▸ **Problem statement**
Begin at the line that has "At what coordinates", stop after the line that has "Screen dimensions: 902x472", and print exactly those lines from the records below, without any pictures.

▸ **Dataset content**
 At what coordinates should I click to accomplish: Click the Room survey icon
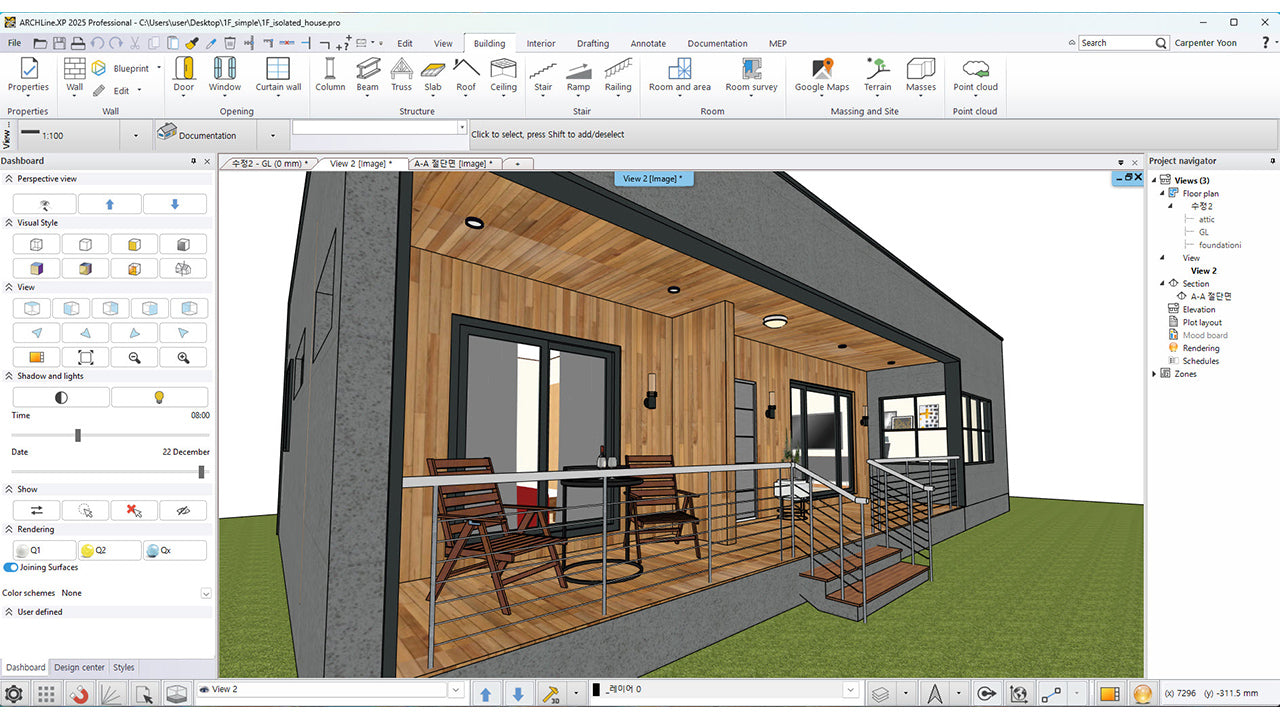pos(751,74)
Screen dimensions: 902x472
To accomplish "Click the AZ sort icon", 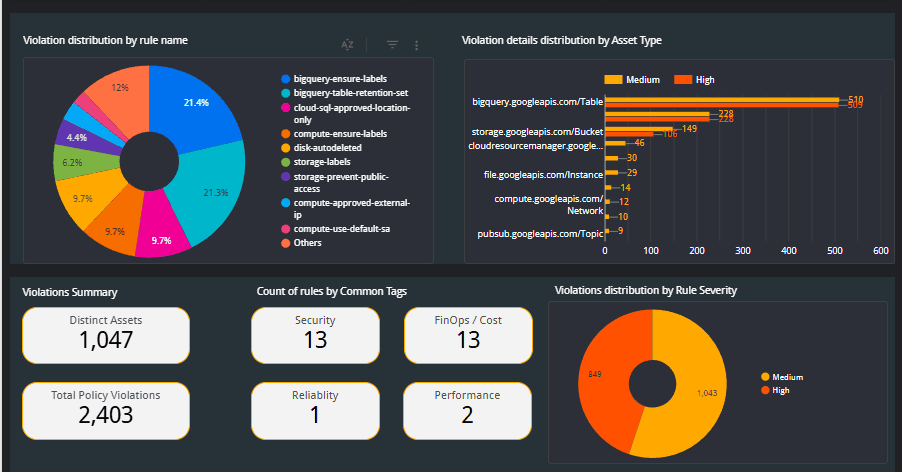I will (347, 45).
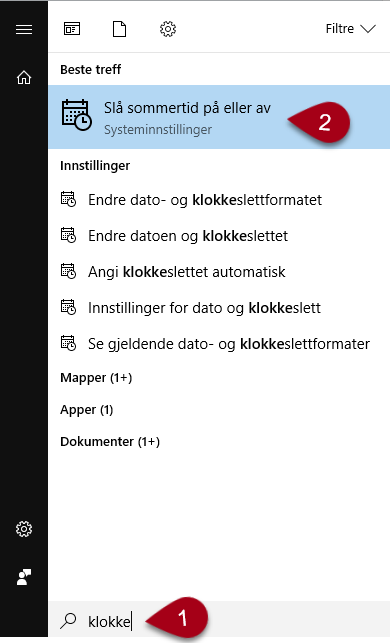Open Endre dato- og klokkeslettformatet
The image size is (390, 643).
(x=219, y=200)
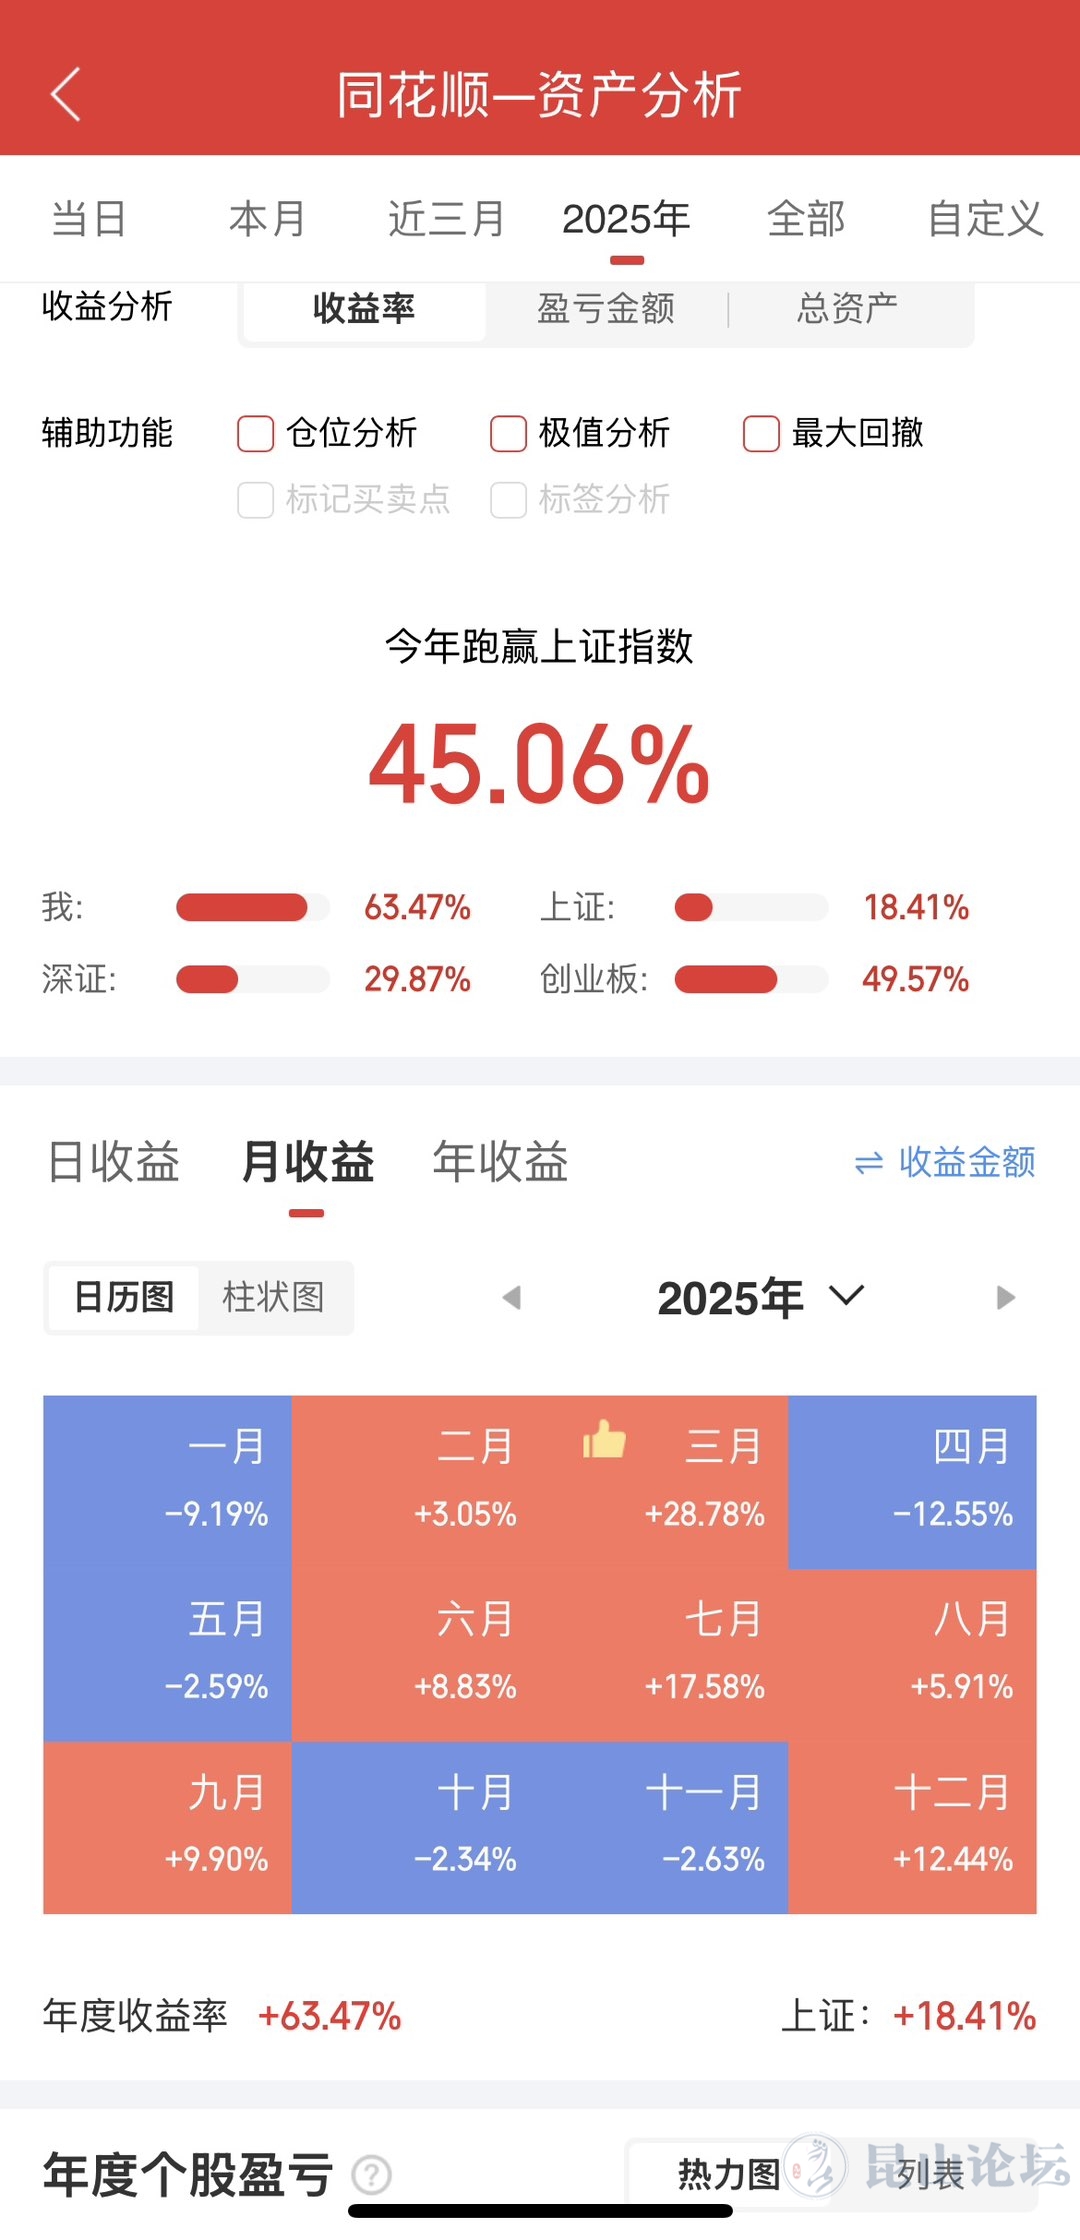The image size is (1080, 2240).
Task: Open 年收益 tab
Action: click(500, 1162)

---

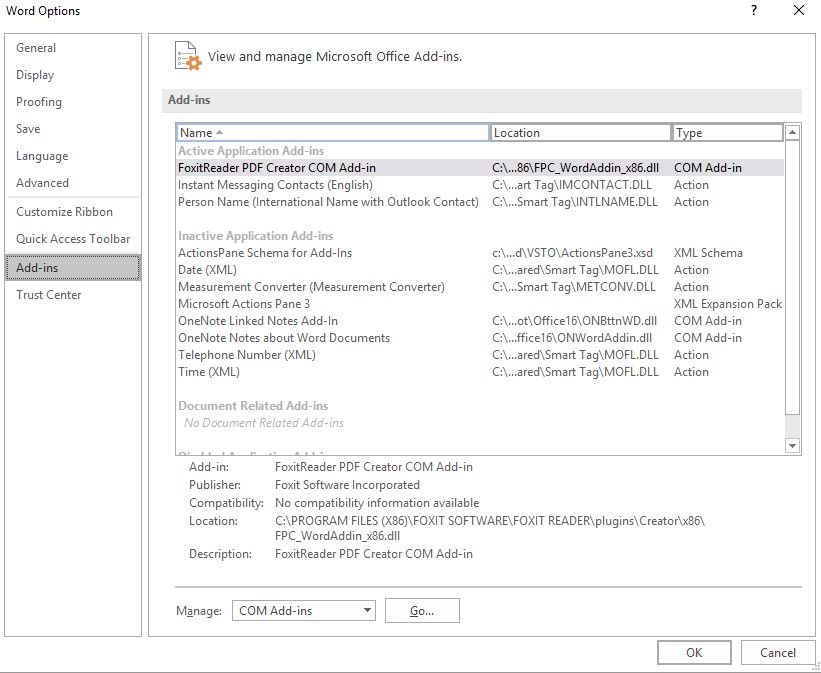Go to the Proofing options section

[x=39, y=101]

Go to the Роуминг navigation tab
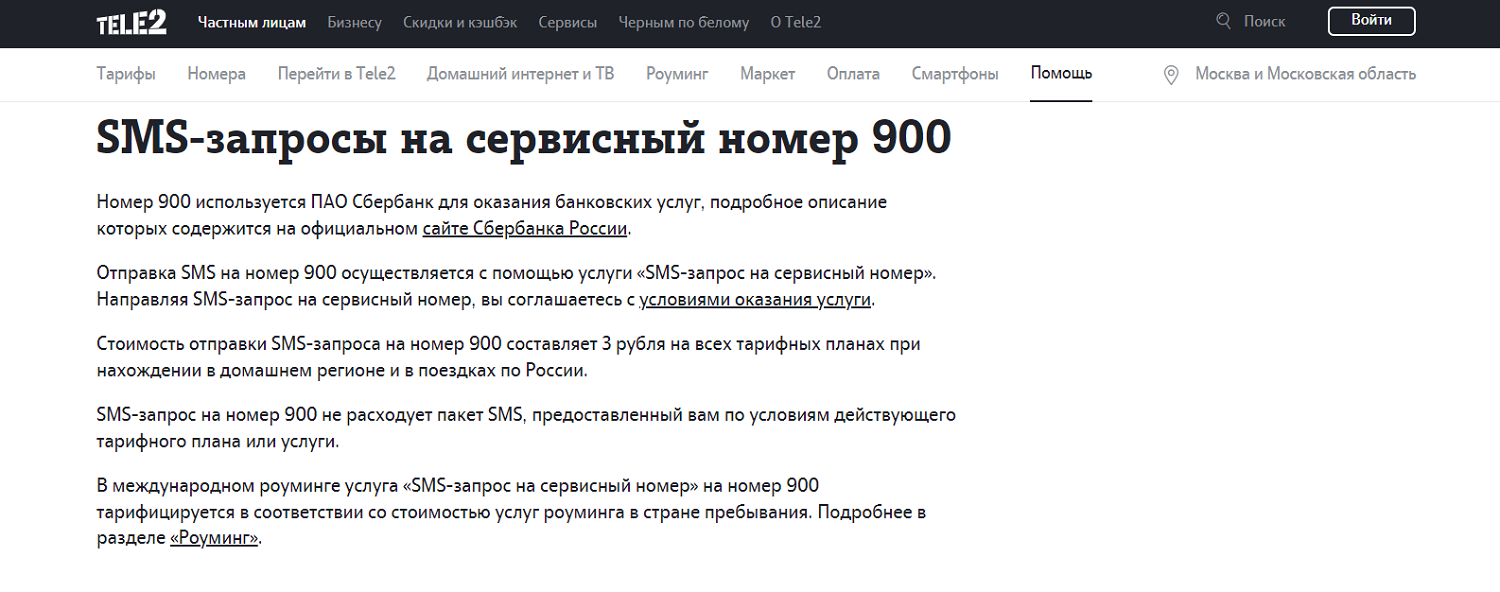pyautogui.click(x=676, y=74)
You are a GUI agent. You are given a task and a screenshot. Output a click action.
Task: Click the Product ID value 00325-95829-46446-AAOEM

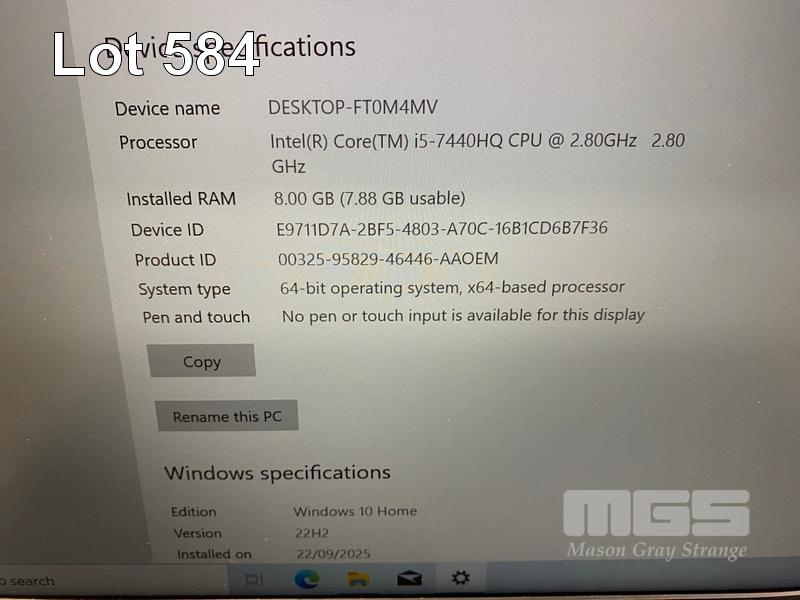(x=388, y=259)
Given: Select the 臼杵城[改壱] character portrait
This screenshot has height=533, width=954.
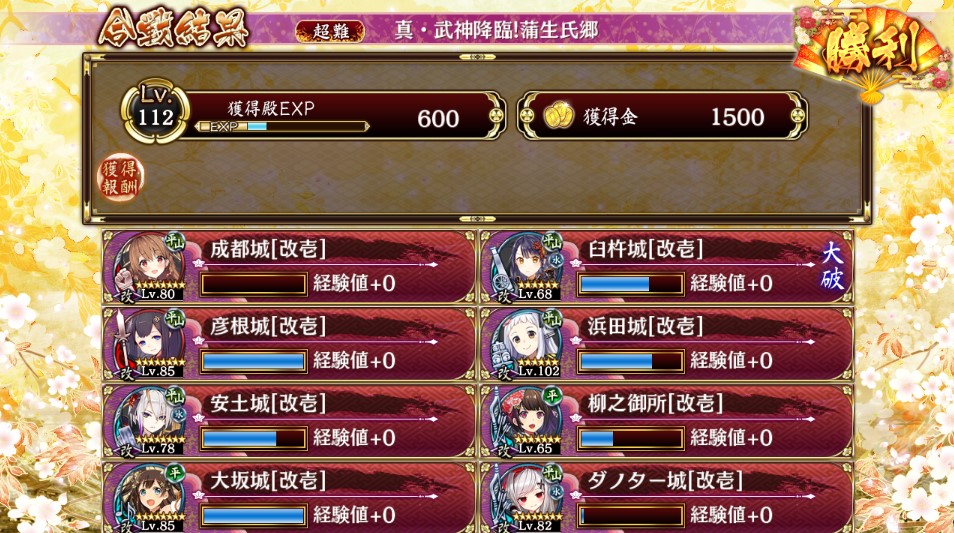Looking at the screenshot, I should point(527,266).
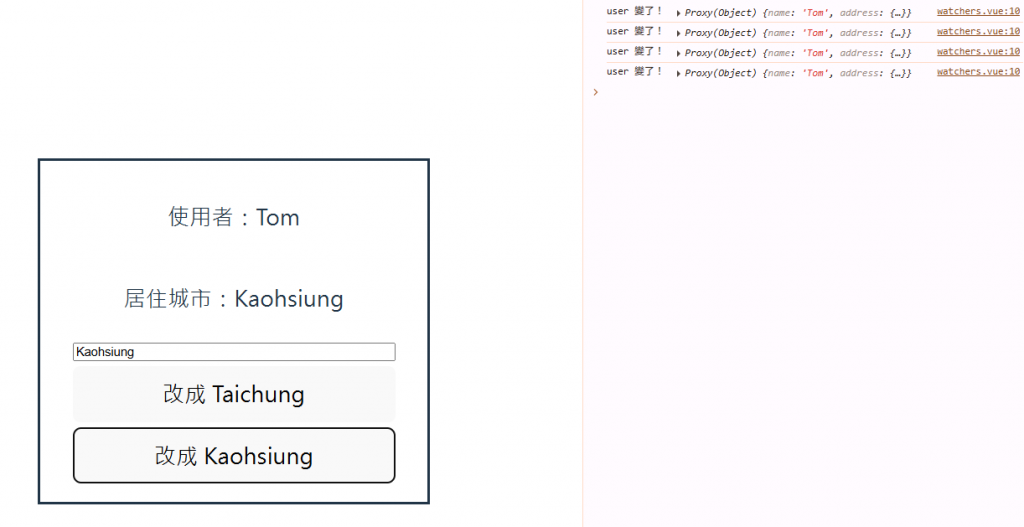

* * *

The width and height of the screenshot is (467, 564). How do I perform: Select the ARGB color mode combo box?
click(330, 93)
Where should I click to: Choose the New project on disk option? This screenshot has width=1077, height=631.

▸ **Answer to the problem**
 At what coordinates should I click to accomplish: Click the Room survey icon
pos(751,74)
Screen dimensions: 902x472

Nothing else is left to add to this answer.